下記のようにまとめて実行することもできます。

paplot signature "signature_multi_class/data*.json" ./tmp signature_multi_class \
--config_file ./signature_multi_class/paplot.cfg

上記のコマンドを実行すると以下の場所にレポートが作成されます。

ここで出力されるレポートファイルの名称 graph_signature2.html には変異シグネチャ数が反映されています。

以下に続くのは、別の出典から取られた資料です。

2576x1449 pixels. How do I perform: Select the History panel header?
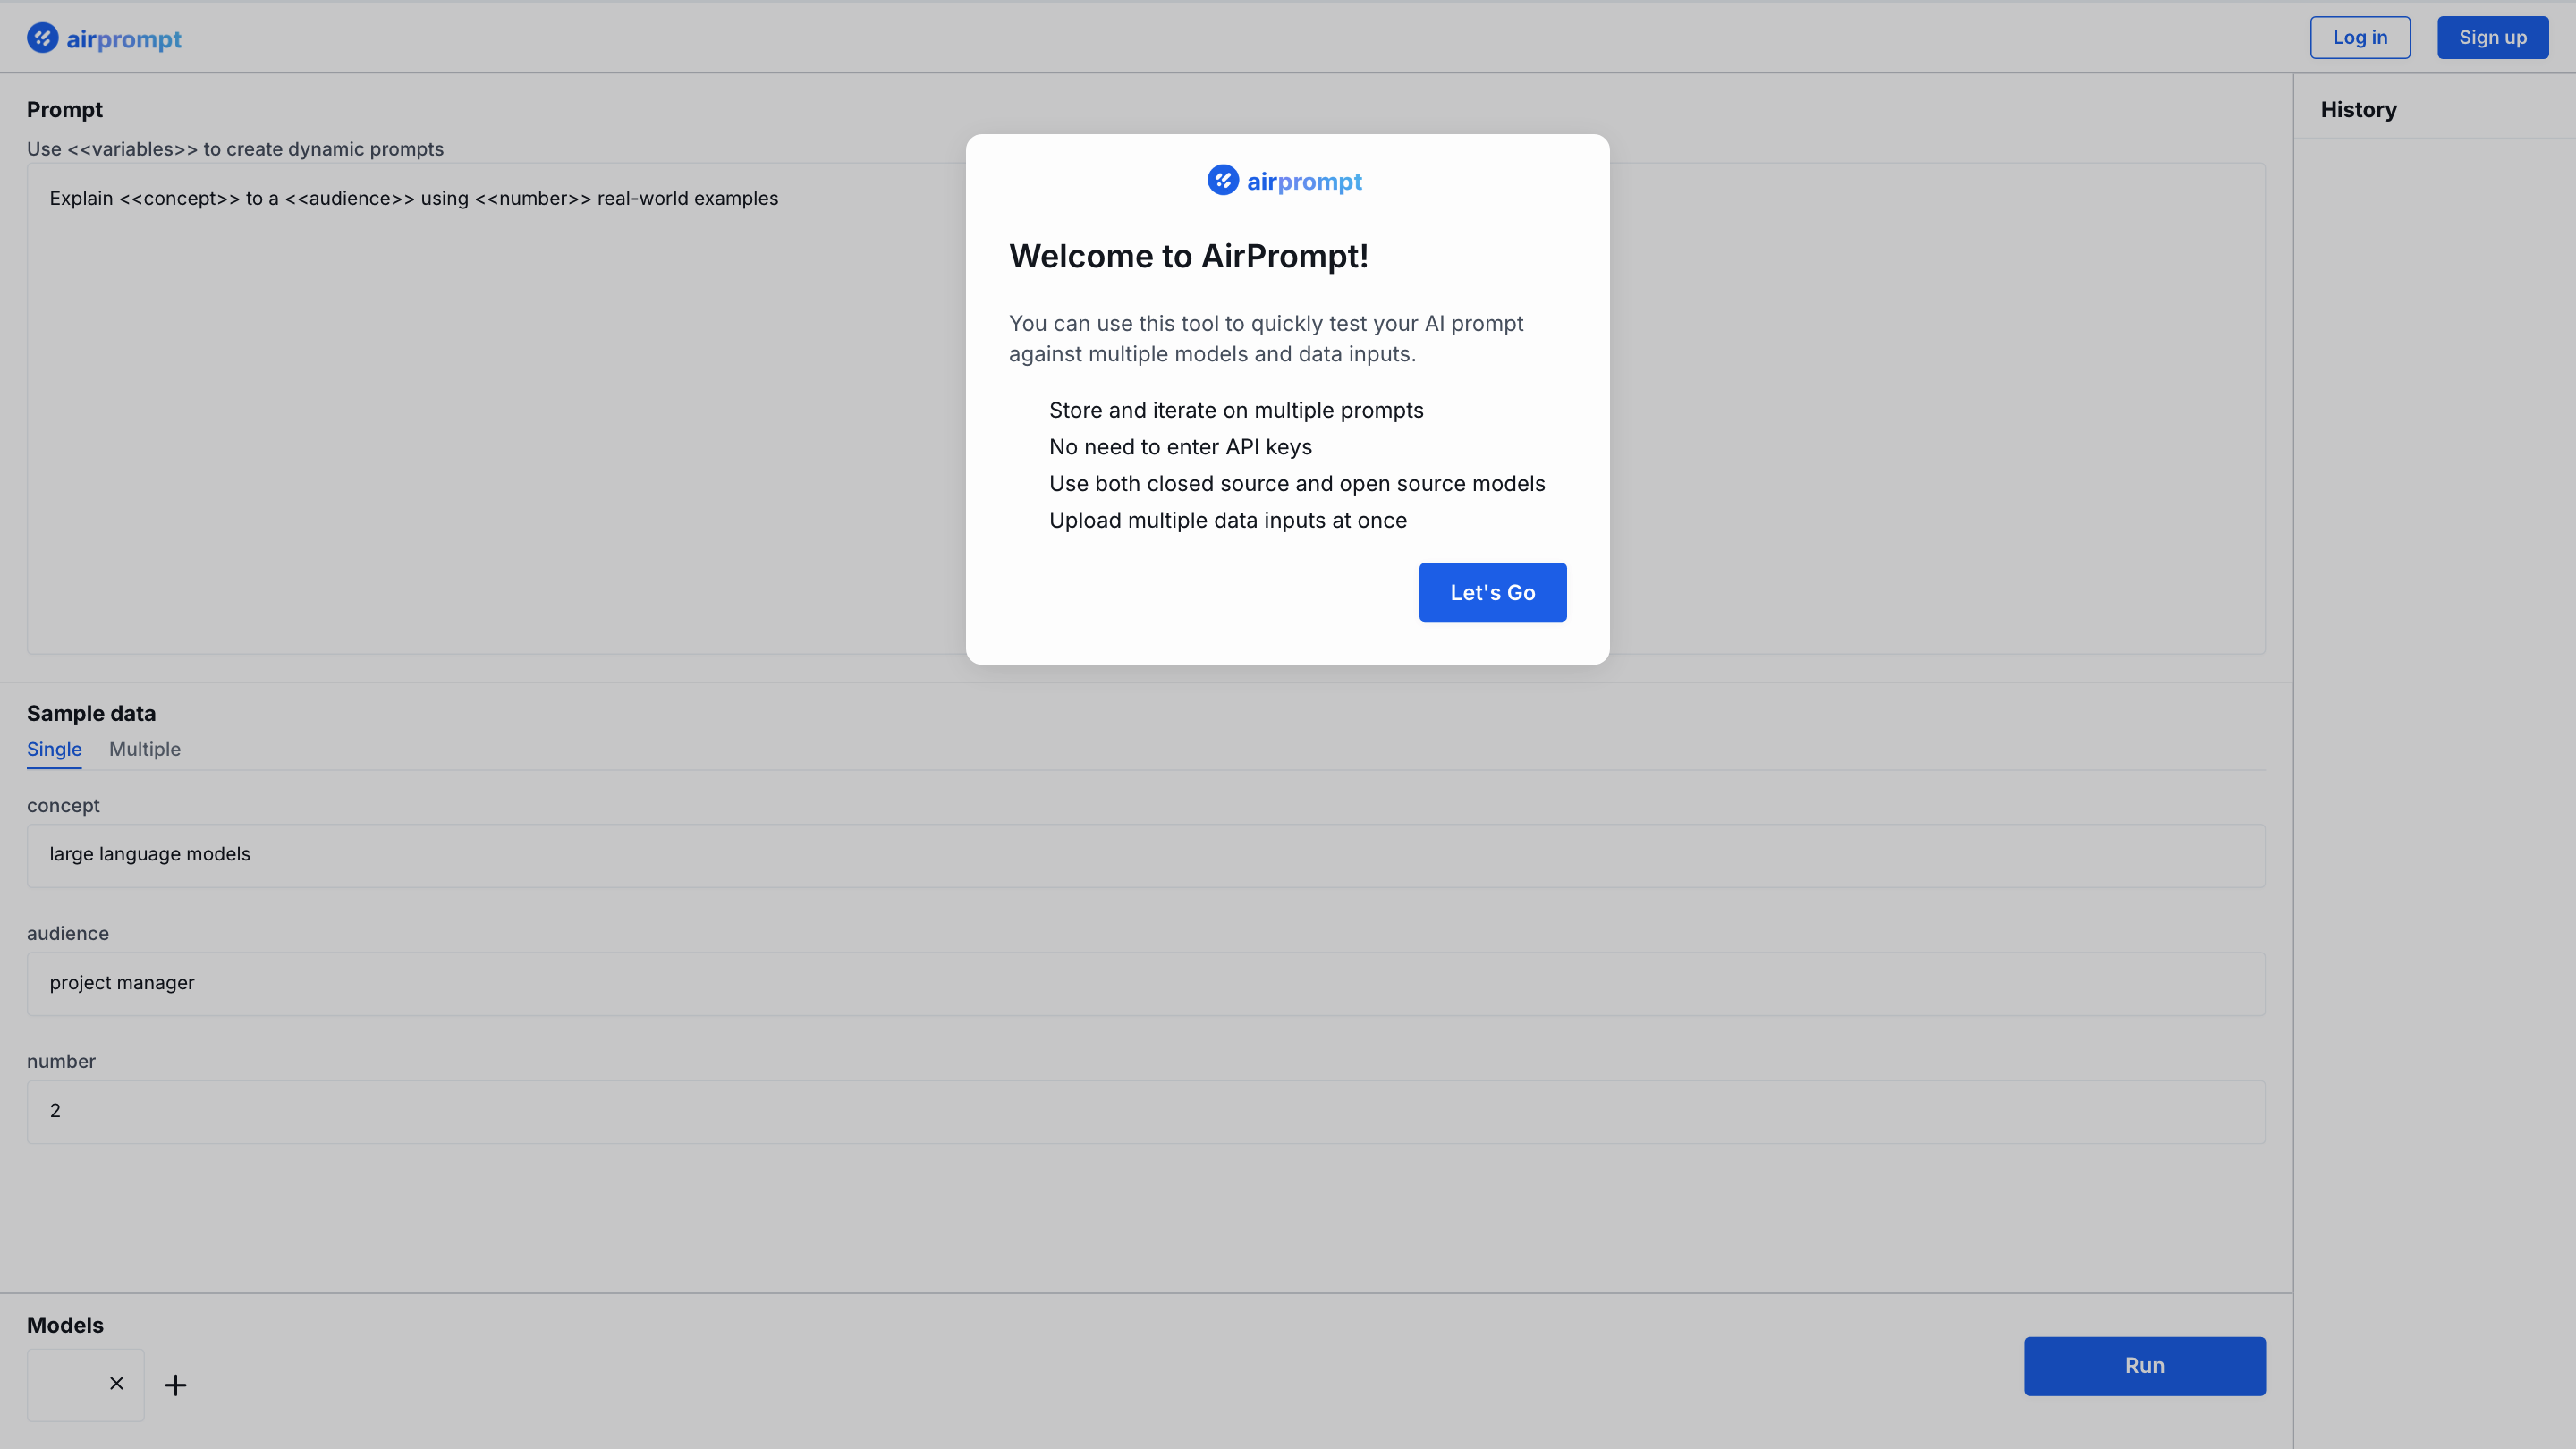click(x=2358, y=109)
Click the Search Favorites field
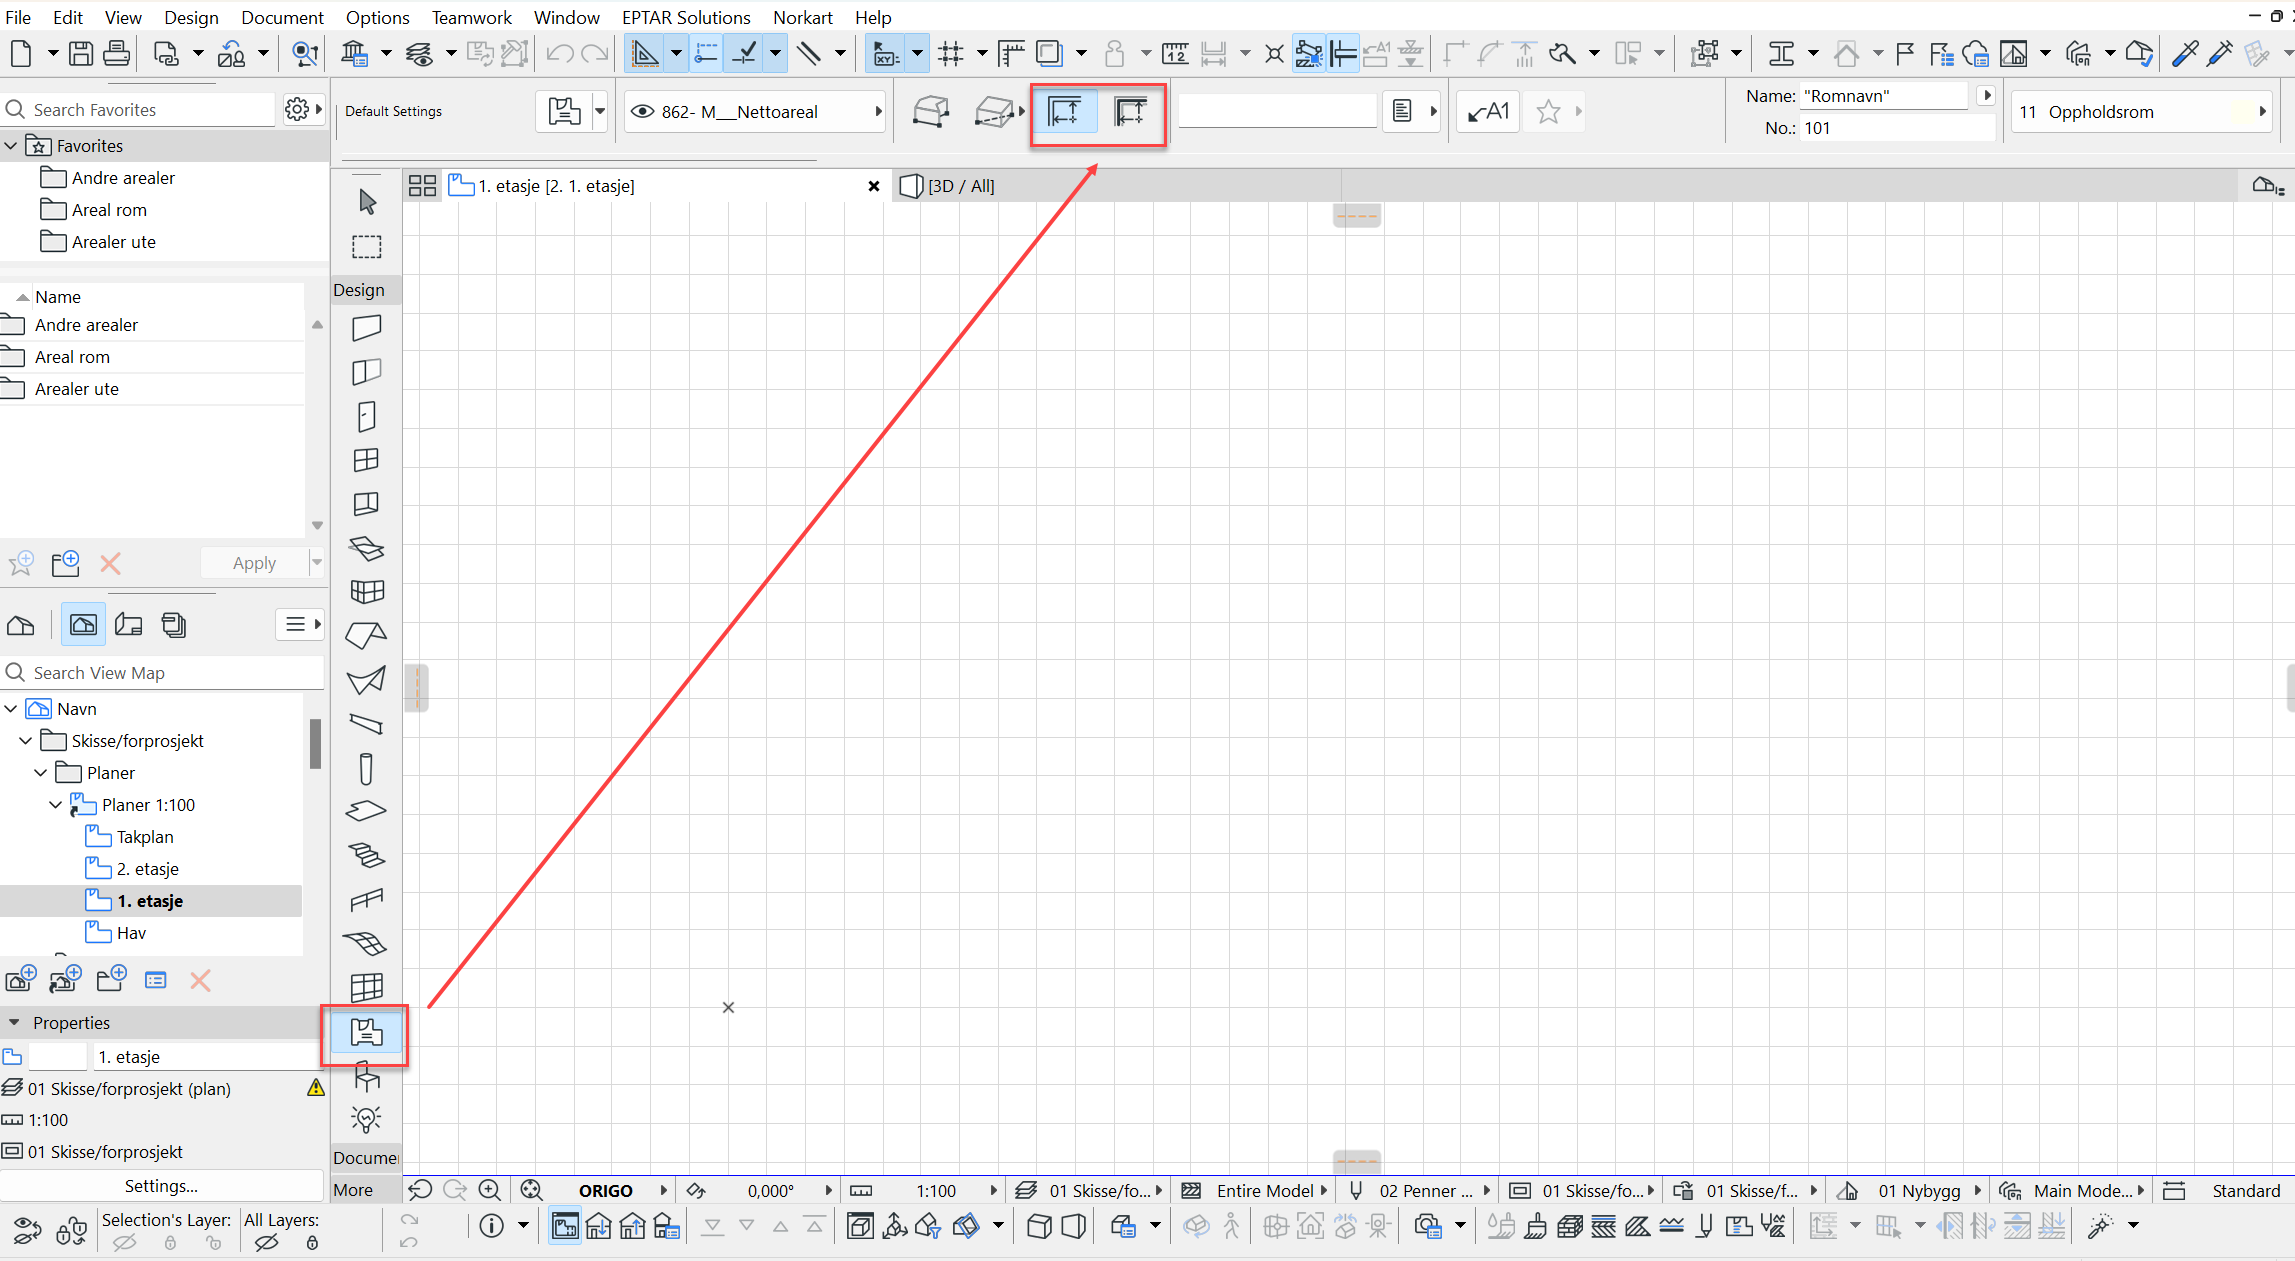The width and height of the screenshot is (2295, 1261). [150, 110]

変異シグネチャ数は paplot 実行時に入力データ (data.json) から paplot が読み取ります。

./tmp
  ┗ signature_multi_class
      ┣ graph_signature2.html
      ┣ graph_signature3.html
      ┣ graph_signature4.html
      ┣ graph_signature5.html
      ┗ graph_signature6.html

4. 寄与度グラフ

このセクションで生成するレポートを見る

レポートに変異の内訳グラフを追加します。 Mutaitonal Signature 実行手順 によりデータの準備を行う場合、あらかじめ出力するように設定しています。

入力データ形式は 1. jsonフォーマット 参照。

複数データ実行方法は 3. 複数タイプの変異シグネチャ 参照。

paplot を実行します。

paplot signature "signature_stack/data*.json" ./tmp signature_stack \
--config_file ./signature_stack/paplot.cfg